Source passage:
"""
Armstrong is given a heavy black wool topcoat on the π network decoy bus. This second coat has a tall Ulster collar, horizontal front yokes, and brown buttons down the single-breasted plain front. Each sleeve is finished with a distinctive flared half-tab that closes on two black buttons on the outside of each cuff.

Armstrong in disguise as he makes his escape.

Armstrong in disguise as he makes his escape.

Michael Armstrong wears a dress watch typical of the 1960s with a round stainless steel case, silver dial, and flat black leather strap.

Armstrong flips through a pamphlet welcoming him to Berlin.

Armstrong flips through a pamphlet welcoming him to Berlin.

Paul Newman wouldn’t receive the first of his famous Rolex Cosmograph Daytona watches until a few years later when he received one as a gift from his wife Joanne Woodward. Newman would continue to wear these watches – with the very specific “Paul Newman” dial that horologists can easily spot – every day from 1972 through his death in 2008. One of these Rolex watches, which he gifted to his daughter Nell’s then-boyfriend James Cox in the summer of 1984, will be auctioned next Thursday, October 26, at Phillips in New York and is expected to yield several million dollars.
"""
Work required: Continue the passage above on Michael Armstrong's clothing and watch, beginning after its final sentence.

Provided data:
"""
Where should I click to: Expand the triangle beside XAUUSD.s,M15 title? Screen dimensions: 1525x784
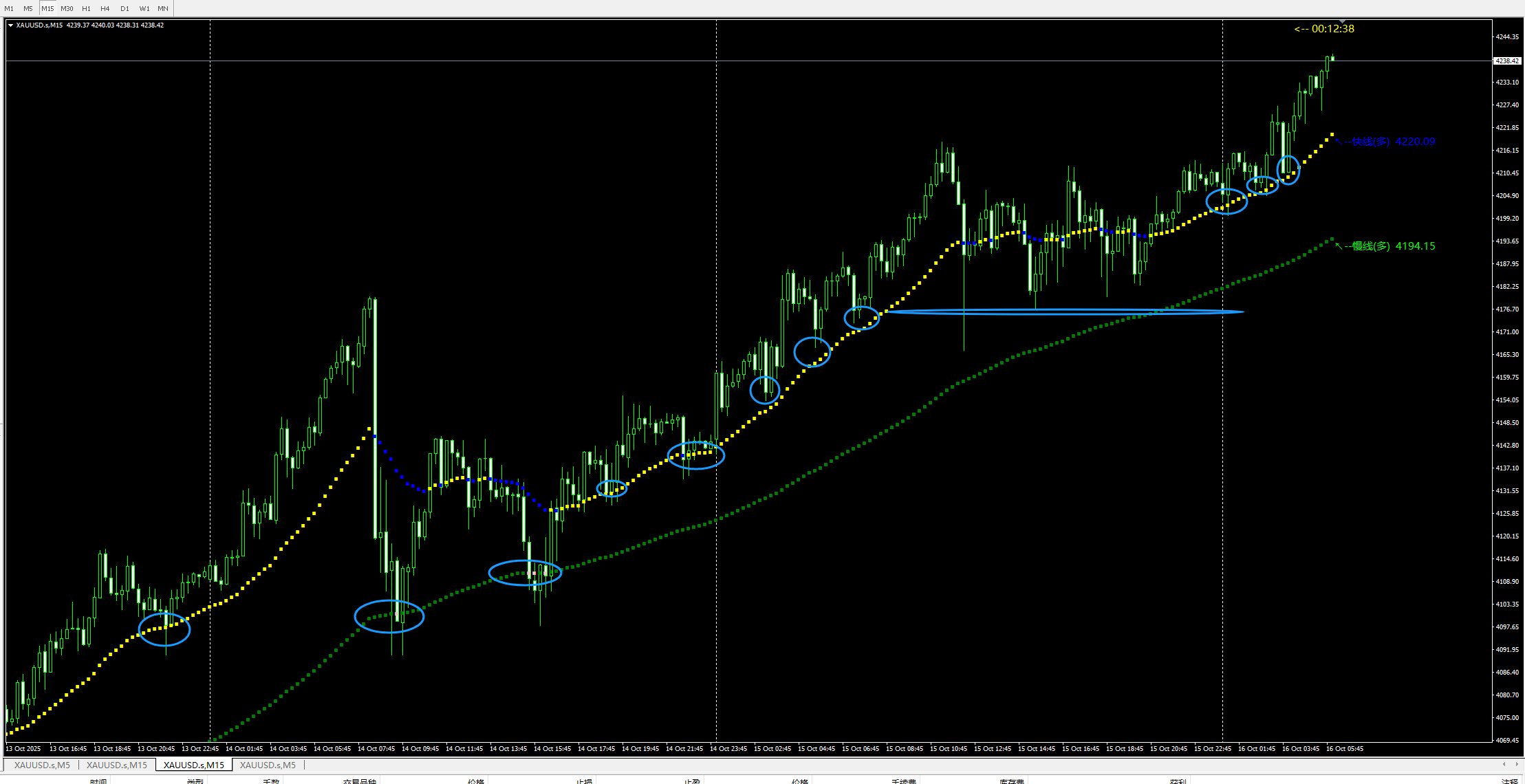(x=10, y=25)
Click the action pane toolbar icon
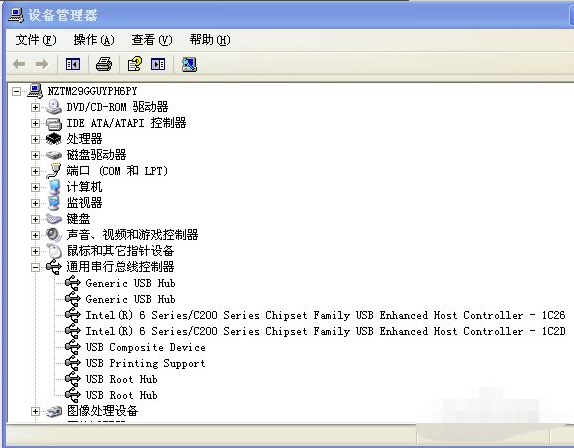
"""
Output of the exercise:
How to Get the Look

Paul Newman taps into his own Ivy League-inspired sense of classic style to present an undeniably fashionable way of sporting a brown suit appropriate for both town and country.

  • Charcoal brown flannel “sack suit”:
    • Single-breasted 3-button suit jacket with slim notch lapels, welted breast pocket, straight flapped hip pockets, spaced 2-button cuffs, and single back vent
    • Flat front medium-rise trousers with belt loops, straight/on-seam side pockets, and turn-ups/cuffs
  • White oxford cotton shirt with button-down collar, front placket, and button cuffs
  • Brown woven grenadine silk tie
  • Black leather belt with gold-toned rounded single-prong buckle
  • Brown leather plain-toe 4-eyelet derby shoes
  • Black ribbed socks
  • Steel round-cased wristwatch with plain silver dial on black leather strap
  • Black-and-white houndstooth wool single-breasted 4-button car coat with Ulster collar, hand pockets, 1-button half-tab cuffs, and single vent

Do Yourself a Favor and…

Check out the movie.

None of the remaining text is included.